A year later I beat up four guards and I felt bad because I didn’t want to do that anymore.  I wrote to George and told him I’d “fucked up”.  I expected him to be upset with me, but he just said, “You don’t owe me anything.”  Because he wasn’t disappointed in me, it gave me hope to carry on.

It was on an intense drug rehabilitation programme that I made my change. I had to talk about my life, and my mother, which unleashed a torrent of emotion.  I cried so much my face looked as if it was covered in bruises.  When a fellow inmate told me that I didn’t love my daughter because I hadn’t properly tried to find her, that hurt terribly because I knew it was the truth.

In an instant I went from feeling self-pity to feeling remorse. In fact it was the first time I’d experienced empathy.

From that moment I did everything to try to put my life together.  When I left prison I decided I needed to find forgiveness from my son and daughter, and also to forgive my mother and everyone else who had hurt me – including her brother.  I had created myths as to why I couldn’t forgive my mother – the myth that she must accept my forgiveness, that she didn’t deserve it, and most of all that what she had done was unforgivable. I realised now I needed to let go of these myths because as long as I tried to collect what my mother owed me, I would never move forward in my life. And so, in the end, forgiveness released me from the hate that was consuming me.

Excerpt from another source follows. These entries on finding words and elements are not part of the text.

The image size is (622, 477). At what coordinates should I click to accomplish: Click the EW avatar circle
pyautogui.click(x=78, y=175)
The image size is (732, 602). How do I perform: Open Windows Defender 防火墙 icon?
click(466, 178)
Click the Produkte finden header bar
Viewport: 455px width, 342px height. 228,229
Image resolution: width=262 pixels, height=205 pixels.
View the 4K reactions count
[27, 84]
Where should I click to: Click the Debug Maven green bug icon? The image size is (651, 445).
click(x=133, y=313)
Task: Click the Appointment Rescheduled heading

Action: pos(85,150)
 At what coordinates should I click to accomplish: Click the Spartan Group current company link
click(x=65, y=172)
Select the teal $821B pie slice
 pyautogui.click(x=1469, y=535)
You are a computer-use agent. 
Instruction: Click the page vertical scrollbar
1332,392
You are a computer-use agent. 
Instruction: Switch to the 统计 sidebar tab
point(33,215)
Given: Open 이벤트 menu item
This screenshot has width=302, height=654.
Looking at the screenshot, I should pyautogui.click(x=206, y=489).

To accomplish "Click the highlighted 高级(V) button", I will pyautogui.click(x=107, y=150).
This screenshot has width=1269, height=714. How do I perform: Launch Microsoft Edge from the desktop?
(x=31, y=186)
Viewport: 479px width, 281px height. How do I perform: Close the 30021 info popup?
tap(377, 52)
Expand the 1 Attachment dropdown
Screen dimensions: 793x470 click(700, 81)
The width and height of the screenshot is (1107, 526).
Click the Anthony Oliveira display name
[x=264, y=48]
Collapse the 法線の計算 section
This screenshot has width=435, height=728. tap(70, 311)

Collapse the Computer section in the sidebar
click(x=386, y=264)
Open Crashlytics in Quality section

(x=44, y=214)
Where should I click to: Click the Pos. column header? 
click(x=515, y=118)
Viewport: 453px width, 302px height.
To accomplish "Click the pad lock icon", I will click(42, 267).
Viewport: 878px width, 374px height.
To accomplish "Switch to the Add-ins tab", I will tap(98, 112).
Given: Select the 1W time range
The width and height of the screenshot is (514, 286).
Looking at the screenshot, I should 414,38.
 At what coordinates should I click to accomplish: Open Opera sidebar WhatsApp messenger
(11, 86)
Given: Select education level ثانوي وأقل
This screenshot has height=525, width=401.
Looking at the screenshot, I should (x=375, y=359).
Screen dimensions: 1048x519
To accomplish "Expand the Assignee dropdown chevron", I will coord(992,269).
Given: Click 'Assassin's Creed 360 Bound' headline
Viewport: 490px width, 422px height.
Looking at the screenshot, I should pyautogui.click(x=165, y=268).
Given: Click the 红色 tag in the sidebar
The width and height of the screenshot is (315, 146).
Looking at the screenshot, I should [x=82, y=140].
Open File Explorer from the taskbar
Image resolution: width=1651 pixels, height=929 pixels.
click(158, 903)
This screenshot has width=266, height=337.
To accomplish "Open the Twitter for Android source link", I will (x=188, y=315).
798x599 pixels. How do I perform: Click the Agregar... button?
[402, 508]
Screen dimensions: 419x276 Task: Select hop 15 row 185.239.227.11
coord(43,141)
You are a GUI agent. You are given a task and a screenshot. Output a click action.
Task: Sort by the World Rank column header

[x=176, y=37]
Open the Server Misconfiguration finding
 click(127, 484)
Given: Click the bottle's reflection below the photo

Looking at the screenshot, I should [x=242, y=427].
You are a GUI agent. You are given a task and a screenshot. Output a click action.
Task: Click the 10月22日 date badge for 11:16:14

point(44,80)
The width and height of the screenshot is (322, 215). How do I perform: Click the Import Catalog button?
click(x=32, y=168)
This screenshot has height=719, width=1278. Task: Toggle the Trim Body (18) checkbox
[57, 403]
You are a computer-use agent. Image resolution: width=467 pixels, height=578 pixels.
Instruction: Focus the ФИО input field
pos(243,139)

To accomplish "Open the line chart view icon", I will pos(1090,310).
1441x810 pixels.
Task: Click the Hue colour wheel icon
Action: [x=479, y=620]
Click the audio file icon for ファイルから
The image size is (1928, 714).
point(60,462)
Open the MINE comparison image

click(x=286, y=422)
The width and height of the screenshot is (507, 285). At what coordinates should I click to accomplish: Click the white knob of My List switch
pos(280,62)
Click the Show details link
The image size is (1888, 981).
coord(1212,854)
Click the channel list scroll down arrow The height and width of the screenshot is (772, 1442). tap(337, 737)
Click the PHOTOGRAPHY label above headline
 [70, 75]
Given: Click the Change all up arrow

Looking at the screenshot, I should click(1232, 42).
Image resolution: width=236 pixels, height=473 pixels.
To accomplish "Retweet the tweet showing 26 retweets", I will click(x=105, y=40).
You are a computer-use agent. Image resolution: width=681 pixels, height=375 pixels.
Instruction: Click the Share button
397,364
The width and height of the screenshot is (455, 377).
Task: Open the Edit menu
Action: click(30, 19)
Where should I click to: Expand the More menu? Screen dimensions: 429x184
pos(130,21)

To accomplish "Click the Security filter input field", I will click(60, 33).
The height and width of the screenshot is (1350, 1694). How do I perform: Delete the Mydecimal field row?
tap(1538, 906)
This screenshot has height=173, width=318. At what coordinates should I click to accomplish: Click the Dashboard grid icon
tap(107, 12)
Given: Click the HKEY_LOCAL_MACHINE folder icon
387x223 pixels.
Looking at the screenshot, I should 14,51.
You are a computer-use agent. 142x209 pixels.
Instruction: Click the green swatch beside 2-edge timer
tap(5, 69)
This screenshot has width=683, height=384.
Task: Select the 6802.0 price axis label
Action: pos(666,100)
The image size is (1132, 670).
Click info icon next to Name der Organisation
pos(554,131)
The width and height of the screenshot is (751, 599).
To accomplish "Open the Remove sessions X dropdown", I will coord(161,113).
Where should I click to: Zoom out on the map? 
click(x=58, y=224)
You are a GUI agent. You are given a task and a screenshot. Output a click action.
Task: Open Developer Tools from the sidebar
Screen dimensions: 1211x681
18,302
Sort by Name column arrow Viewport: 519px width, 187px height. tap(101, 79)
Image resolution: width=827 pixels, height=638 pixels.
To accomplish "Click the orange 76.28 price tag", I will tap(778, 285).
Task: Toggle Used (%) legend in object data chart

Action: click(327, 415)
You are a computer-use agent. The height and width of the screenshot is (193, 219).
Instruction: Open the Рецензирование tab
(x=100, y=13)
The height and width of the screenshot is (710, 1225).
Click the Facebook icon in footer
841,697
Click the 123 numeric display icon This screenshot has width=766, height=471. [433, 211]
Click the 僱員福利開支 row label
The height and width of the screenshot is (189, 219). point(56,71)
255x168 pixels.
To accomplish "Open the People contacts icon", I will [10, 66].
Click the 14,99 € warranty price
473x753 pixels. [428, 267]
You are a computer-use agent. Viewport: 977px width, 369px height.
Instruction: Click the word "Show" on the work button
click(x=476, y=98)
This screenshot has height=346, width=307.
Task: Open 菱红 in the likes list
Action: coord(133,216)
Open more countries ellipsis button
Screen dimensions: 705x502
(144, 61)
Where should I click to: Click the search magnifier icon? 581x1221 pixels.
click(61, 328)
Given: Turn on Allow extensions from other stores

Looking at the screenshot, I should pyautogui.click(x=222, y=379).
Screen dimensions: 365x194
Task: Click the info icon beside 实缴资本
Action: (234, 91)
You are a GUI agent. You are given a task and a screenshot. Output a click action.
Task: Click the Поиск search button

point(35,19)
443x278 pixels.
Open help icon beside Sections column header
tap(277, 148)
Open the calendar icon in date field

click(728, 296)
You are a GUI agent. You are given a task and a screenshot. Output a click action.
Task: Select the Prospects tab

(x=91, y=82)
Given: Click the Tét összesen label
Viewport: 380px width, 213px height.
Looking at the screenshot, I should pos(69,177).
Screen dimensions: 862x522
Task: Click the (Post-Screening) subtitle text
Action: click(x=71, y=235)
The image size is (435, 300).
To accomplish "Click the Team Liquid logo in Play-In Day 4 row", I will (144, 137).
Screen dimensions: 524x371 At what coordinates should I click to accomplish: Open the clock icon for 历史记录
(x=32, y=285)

Today, with a Masters in Social Work, Sammy consults with law enforcement agencies and other service providers on reducing violent extremism. He has written an autobiography, Fourbears: The Myths of Forgiveness, and is founder of Formers Anonymous, a self-help programme for men and women looking to exit a lifestyle of crime and violence. Sammy is also co-founder and executive director of Life After Hate.